Administrators at Torrance schools like the new partnership with El Camino Community College so much that they’ve added new college classes – including engineering design and digital electronics – at their high schools during the school day. 

“We see huge value of this, having kids get a leg in to that kind of rigor and expectation of college level work is phenomenal,” said Kati Krumpe, the chief academic officer for the Torrance Unified School District.

Last year, she said, about 200 Torrance students took dual enrollment classes. This year, about 125 more signed up. El Camino College certifies that the classes meet their requirements and that the school district’s teachers instructing the class have advanced degrees to qualify to be a community college teacher. The students earn high school and college credits.

Partnerships like this between school districts and neighboring community colleges are part of a growing movement by educators across the state to improve the transition between high school and college.

The California Community College Chancellor’s Office says 36 community colleges have informed their office of partnerships with area schools to offer dual enrollment classes. They include colleges in Los Angeles, Glendale, Fullerton, Santa Monica, and Irvine.

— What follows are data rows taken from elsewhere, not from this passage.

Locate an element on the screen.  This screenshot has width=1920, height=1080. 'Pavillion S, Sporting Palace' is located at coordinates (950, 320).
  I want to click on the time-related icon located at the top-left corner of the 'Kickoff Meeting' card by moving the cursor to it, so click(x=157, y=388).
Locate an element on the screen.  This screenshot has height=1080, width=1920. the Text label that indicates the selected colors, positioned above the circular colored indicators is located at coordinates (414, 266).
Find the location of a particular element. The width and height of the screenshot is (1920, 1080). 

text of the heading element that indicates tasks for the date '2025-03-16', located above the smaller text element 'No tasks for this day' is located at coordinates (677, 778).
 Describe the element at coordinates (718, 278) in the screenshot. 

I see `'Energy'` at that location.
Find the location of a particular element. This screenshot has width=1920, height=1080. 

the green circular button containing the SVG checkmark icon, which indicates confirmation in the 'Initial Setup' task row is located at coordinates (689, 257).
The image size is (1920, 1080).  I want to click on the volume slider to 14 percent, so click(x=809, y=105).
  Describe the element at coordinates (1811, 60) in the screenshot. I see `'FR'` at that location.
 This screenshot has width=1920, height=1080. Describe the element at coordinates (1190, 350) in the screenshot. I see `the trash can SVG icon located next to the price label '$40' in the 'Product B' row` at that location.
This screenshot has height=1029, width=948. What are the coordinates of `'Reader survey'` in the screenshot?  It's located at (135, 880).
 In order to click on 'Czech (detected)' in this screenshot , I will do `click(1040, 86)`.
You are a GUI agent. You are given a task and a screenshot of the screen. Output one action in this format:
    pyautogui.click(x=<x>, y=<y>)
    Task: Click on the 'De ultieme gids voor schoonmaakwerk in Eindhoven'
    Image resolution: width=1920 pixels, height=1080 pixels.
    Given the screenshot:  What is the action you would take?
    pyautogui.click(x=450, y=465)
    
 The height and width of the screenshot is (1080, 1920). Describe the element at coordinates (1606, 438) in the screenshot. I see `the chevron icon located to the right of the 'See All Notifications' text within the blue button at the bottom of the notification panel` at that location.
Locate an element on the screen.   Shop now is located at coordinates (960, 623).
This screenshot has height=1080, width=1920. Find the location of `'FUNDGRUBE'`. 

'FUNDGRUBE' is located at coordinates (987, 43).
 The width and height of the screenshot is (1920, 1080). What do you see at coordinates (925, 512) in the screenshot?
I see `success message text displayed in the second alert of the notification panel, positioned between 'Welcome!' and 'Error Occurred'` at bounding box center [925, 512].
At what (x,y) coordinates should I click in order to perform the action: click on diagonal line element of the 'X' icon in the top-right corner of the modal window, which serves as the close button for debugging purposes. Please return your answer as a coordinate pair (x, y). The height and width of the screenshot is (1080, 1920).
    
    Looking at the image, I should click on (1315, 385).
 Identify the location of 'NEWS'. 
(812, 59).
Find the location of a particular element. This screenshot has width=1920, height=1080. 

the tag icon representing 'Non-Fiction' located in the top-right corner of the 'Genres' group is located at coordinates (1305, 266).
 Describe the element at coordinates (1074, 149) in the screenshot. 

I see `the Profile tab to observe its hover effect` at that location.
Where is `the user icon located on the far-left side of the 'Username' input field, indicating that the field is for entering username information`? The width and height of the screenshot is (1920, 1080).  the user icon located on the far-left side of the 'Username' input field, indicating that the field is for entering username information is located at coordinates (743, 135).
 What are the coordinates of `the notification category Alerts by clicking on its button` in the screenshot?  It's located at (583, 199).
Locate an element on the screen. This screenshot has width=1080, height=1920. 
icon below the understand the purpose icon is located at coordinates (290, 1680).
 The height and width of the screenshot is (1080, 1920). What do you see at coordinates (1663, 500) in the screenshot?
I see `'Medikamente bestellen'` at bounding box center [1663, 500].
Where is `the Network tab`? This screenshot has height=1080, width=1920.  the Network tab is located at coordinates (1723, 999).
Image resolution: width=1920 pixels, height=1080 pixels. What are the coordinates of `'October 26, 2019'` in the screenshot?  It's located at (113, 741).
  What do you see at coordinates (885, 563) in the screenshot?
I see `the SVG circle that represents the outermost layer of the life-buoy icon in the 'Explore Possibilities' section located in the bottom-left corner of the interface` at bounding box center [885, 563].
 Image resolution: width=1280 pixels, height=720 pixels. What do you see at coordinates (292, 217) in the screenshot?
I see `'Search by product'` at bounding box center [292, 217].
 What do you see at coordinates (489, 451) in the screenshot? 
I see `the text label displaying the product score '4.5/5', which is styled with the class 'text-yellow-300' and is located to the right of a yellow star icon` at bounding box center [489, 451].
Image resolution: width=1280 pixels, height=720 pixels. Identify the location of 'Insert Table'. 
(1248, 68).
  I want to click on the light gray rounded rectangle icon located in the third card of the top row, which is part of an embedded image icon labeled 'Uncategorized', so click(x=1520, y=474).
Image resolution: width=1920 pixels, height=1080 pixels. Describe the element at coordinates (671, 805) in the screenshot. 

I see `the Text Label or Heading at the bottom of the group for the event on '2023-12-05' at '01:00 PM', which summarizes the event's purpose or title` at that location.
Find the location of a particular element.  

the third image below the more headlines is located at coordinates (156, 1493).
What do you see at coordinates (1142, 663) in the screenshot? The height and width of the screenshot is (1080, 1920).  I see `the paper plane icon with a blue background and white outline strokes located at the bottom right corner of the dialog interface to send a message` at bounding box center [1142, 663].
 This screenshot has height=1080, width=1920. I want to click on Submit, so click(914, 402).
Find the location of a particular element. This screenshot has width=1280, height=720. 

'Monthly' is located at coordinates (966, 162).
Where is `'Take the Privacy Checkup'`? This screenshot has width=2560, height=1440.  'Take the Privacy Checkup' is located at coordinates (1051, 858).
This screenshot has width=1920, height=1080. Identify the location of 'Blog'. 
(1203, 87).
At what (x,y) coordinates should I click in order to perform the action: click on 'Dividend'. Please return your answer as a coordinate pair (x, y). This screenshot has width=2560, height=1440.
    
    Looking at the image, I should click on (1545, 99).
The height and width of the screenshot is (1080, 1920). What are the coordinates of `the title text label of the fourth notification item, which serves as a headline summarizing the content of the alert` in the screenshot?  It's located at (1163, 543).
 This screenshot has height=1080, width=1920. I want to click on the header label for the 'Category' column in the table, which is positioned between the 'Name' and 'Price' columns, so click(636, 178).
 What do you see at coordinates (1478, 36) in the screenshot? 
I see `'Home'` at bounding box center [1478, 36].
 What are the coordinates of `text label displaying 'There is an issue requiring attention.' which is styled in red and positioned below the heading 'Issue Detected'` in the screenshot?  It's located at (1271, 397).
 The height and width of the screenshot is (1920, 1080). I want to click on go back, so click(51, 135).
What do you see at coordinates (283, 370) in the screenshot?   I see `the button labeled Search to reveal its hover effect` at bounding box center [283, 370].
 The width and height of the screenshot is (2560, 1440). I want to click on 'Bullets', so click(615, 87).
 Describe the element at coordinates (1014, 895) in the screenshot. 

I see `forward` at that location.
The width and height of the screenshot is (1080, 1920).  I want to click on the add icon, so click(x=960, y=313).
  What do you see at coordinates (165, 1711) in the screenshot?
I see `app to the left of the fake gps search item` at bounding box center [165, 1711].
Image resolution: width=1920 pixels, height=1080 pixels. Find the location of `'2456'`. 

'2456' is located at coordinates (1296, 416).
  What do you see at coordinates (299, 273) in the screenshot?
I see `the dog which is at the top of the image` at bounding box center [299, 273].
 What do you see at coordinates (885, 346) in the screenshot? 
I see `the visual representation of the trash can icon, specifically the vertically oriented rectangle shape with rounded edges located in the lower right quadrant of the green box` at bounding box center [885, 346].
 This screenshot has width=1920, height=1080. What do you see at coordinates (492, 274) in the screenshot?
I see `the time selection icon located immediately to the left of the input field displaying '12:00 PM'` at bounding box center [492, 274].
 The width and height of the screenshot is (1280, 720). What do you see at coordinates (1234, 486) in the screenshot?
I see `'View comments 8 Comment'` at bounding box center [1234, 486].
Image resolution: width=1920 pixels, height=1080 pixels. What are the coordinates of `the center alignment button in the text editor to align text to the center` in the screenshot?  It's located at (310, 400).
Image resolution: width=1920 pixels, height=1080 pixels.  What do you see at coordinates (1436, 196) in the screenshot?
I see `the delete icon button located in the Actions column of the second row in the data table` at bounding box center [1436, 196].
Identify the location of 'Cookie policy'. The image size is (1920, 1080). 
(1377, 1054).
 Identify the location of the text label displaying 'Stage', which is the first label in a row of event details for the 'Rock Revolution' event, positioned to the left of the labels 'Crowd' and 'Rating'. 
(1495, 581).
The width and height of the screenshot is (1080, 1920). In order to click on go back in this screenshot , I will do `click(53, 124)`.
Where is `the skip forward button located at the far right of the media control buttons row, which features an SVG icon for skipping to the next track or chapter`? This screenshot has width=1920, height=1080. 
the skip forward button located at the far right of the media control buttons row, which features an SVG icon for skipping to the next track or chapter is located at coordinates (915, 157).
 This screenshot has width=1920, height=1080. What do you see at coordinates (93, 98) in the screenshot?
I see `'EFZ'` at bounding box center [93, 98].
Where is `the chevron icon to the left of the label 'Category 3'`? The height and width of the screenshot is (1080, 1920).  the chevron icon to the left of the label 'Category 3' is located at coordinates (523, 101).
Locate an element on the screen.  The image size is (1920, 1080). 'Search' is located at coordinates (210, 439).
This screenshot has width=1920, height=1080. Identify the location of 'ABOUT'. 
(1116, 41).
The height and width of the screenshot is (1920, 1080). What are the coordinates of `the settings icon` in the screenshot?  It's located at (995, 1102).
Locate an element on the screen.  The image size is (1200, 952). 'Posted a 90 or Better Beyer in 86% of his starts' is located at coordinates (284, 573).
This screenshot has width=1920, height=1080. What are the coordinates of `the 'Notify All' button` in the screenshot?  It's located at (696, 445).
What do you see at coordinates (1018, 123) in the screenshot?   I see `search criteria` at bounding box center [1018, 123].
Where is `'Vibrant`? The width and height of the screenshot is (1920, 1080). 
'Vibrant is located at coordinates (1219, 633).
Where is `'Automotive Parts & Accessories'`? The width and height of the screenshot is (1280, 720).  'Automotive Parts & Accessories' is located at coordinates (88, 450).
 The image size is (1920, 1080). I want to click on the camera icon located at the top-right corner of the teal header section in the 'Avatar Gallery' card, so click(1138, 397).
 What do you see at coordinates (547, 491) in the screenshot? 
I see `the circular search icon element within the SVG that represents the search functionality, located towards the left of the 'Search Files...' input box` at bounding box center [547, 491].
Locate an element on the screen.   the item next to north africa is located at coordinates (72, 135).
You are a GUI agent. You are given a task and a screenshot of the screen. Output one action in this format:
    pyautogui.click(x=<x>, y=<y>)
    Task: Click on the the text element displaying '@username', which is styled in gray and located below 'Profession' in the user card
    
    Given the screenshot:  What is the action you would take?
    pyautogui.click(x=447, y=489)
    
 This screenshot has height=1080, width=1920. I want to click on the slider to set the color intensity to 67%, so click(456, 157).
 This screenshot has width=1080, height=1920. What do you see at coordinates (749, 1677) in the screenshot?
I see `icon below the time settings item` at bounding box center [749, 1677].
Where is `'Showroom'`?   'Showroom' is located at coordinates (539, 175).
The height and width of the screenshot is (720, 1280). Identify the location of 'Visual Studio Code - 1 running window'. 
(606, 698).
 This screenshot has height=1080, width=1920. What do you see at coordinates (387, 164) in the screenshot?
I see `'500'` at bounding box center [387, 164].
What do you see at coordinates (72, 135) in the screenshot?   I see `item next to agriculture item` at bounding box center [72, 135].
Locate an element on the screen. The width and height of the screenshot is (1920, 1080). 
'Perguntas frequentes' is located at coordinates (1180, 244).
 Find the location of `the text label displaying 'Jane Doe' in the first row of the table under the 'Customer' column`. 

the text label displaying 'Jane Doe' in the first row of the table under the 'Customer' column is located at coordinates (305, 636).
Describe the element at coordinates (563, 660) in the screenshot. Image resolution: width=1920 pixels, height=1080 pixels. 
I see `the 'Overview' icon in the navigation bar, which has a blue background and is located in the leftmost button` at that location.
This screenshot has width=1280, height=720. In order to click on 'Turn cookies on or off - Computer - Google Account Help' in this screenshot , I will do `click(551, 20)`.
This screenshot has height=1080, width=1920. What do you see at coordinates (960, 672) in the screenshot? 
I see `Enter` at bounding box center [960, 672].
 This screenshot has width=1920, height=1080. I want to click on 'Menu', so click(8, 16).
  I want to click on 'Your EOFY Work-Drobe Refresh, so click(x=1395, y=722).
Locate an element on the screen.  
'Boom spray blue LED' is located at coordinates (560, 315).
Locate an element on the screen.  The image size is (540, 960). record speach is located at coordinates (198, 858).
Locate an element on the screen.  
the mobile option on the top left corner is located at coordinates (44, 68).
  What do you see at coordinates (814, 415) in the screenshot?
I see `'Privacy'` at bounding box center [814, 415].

That’s 19 more campuses than a year ago. It took a state law to allow school districts and community colleges to enter into these partnerships because those institutions have separate boards of trustees that oversee their administration.

The growth has also resulted in some hiccups.

“We are not offering any courses this fall," because of a disagreement over the instructors, said Marisa Sarian, assistant superintendent at the Pasadena Unified School District.

The school district said ten Pasadena Unified teachers met the college’s requirements to teach dual enrollment classes last year, but Pasadena City College administrators asked the school district to renegotiate the dual enrollment agreement.

“Who hires them, who evaluates them, who do these teachers work for? Those are all things that need to be worked out with our faculty association,” said Terry Giugni, vice president of instruction at Pasadena City College.

He said the college’s faculty association would like their members to teach the dual enrollment classes on the high school campuses instead of school district teachers.

Giugni said he expects a new agreement to be reached in the coming months so that high school students can enroll in dual enrollment classes in the spring.

Dual enrollment courses were introduced to high schools after research showed that enrolling high school students in college level classes increases the chance that they’ll enroll in college and that they’ll earn a college degree.

Researchers examining dual enrollment classes are asking questions such as whether it’s better to have the course taught by a college instructor instead of a high school teacher or whether it’s better to have the students go to the college campus to take the class.

“If dual enrollment is living up to its promise of providing a college environment and an academically challenging opportunity for students to take courses in a subject area they might not be exposed to, then yes, I really do think these courses can – and as we see from the research really do – have positive effects on their participants,” said John Fink, a research associate at the Community College Research Center at Columbia University’s Teachers College.

He said in California it’s likely schools will continue to add dual enrollment courses. School administrators say state officials will be measuring how well schools prepare students for college and career and dual enrollment classes is one way.